The only disadvantage: this is only a loaner… Anybody got a small electric log splitter they want to get rid of…?!

Saturday 8 August 2009

Things That Go Bang! in the Night

Our solar hot water system has been out of commision for a while now. It had been doing just great – until one cold night this past winter (-32C plus a nasty wind) we heard a loud bang: the system had frozen and burst, despite the glycol in it (a biodegradable type of anti-freeze).

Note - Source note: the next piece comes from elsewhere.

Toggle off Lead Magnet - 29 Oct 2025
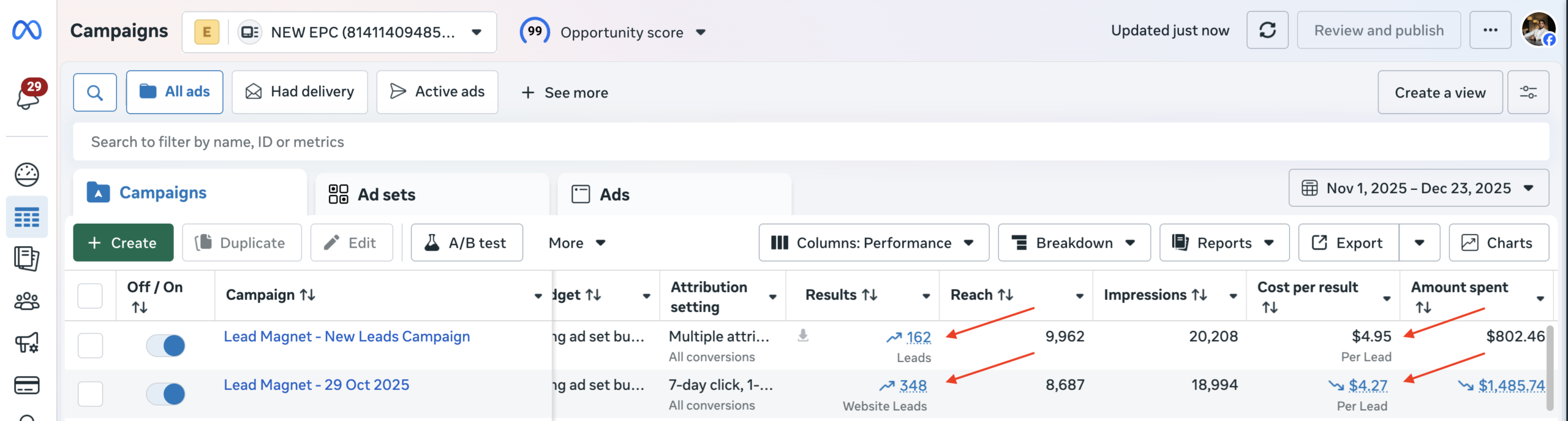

Of course we had to wait repairing it until the frost was gone (which took well into June this year!), and then we just got too busy to actually get to it. But yesterday we finally got up on the ladders, took the solar tubes off and temporarily stored them (picture below) and took the manifold down for a closer look. Frank Ilczyszyn (below, right), who designed and installed our entire solar and wind system, was once again our go-to guy to help out with this 2-person job.

Fortunately the damage wasn’t all too bad, we should be able to repair it later this week. I'm looking forward to get the system up and running again, it does a great job at producing hot water from the sun, even on overcast days. Last summer we used solar hot water exclusively, it was so efficient we could simply turn our conventional water heater off. I got quite a kick out of that. I'm telling ya, nothing beats a steaming hot solar shower in the morning!